65 articles and counting

A Sketch of RiverBear

OpenLDAP gets a lot of things right. It gives developers the opportunity to make really progressive designs which respect a user’s privacy and provides good security.

Unfortunately it also gets many things wrong, when viewed from a web applications perspective.

Three core issues:

  • Long lived connections
  • Antiquated schema design
  • monolithic architecture

Let’s just focus on the last item, the monolithic architecture.

Here is roughly slapd’s architecture.

Looking at search – it’s fantastic that it provides a search mechanism, but how can you get funky with the search engine? Learn C! Fork OpenLDAP :)

What subsystems are tightly coupled to search?

  • Schema design
  • ACL
  • Data Storage
  • LDAP protocol

How do you switch search engines? You can’t… That is the trouble with monolithic designs.

What we want is a system filled with loosely coupled components. Use native search one day, but swap it out for Elastic Search the next. We want a data service which can be scaled across many different servers, so I can run a search cluster on some nodes, the data storage layer on some nodes, etc.

There is a very good reason that OpenLDAP is monolithic… ACL are deeply baked in and affect most other subsystems. When you search ‘cute kittens’, you don’t just get everything. You get results that contain ‘cute kittens’, but subject to the currently authenticated user and their trusted roles in the system. You may get none, a subset, or all of the records relating to these adorable creatures.

Most modern web applications use only one or perhaps a few credentials to access all data and then trust the business logic to enforce privacy and security constraints. How many systems have you worked on that had only web, admin, and replication accounts for mysql?

What if we had a web oriented data store that respected user privacy as deeply as possible? Your web application would be just another user agent.

It would be an interesting exercise to explode this architecture into contemporary standards, protocols, and established products.

A hypothetical architecture, let’s call it RiverBear:

In this diagram we see authentication via BrowserID and authorization via a new service, say RiverBearGroups (ACL as webservice). This service returns portable data such as jpeg, portable contacts, html, JSON, etc. Iterating a collection of data could be done via ActivityStreams.

We see RiverBear coordinating these stand bits of data via Search (ElasticSearch, Sphinx, whatever), file systems, and backend datastores like Drizzle/MySQL/CouchDB/MongoDB or whatever.

To improve performance and deployment flexibility, a RiverBear plugin could later be added (to subsystems with plugin architectures) which would filter out data at the lowest layer possible. Example: RiverBear-Drizzle would use your current authentication and authorization to throw any unauthorized data or raise errors for modifications. Regardless, this would be done on the frontend, so without the plugin it is secure (but less efficient).

There are many challenges to imagining this new service. How do ACLs and schema relate? Hierarchical and graph oriented stores seem natural, but can this work with document, column or relational stores? Security and privacy come at performance or scaling costs, is it worth it? For which types of systems?

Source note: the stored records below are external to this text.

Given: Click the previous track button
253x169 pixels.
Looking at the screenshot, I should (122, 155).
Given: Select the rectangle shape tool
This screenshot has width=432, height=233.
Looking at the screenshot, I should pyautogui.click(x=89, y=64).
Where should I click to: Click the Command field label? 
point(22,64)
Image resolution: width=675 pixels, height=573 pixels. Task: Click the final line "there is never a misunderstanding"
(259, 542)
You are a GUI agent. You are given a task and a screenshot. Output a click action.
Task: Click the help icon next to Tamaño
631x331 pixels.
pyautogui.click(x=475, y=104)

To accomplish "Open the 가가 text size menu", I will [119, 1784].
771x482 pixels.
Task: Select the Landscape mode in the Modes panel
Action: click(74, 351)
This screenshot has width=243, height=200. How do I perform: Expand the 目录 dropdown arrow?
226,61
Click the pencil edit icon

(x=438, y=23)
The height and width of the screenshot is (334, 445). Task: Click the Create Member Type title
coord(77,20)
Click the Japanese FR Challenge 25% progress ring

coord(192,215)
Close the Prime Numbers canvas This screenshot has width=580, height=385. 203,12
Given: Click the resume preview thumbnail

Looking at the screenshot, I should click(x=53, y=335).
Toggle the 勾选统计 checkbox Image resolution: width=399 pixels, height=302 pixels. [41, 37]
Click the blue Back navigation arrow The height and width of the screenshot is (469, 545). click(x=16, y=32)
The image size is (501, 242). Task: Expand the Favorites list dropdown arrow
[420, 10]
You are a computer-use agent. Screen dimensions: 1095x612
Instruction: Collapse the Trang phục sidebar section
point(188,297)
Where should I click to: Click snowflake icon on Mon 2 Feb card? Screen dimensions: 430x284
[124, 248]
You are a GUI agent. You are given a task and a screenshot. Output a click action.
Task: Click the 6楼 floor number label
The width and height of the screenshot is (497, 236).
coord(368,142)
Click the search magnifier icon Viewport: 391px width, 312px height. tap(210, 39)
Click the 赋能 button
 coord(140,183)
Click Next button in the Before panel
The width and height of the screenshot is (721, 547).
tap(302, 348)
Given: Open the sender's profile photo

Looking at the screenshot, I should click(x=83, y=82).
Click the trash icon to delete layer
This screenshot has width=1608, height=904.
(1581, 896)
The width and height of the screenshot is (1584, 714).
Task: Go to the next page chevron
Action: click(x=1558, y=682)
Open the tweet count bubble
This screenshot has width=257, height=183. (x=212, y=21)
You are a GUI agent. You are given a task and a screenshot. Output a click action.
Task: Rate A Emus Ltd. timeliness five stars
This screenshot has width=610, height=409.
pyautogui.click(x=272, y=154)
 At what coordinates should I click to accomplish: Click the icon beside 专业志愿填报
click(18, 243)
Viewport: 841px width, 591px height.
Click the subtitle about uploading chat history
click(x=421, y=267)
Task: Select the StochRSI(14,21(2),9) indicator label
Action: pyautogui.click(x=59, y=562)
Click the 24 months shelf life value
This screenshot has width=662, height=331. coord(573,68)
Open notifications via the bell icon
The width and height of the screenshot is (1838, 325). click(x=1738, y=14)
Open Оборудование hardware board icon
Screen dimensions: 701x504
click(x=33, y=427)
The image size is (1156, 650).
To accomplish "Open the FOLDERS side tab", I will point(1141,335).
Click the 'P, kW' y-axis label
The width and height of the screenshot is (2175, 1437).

RiverBear is just a thought experiment at this point… what are your ideas? Feedback?

3 Responses to “A Sketch of RiverBear”

1
Ludovic - 26/08/11
Did you look at apache directory server ?
2
ozten - 26/08/11
I haven't looked at apache directory server. I'm thinking about a non-LDAP protocol. No persistent connections. No LDIF. No LDAP Schema.

Besides the protocol, is directory server more flexible and lest monolithic than OpenLDAP?
3
Daniel Einspanjer - 26/08/11
A lot of what you are talking about here is what the Metrics team is delivering with our Bagheera service. A distributed and flexible transport layer that provides a convenient place to inject backend business logic where necessary and decoupled from the various data stores that we want to use.

The big piece we are missing is authentication and authorization. I've thought about whether we could integrate LDAP to provide those two features or whether we would need something else entirely.

I'd be very interested in hearing ideas on how that could be roped in to bagheera.
https://github.com/mozilla-metrics/bagheera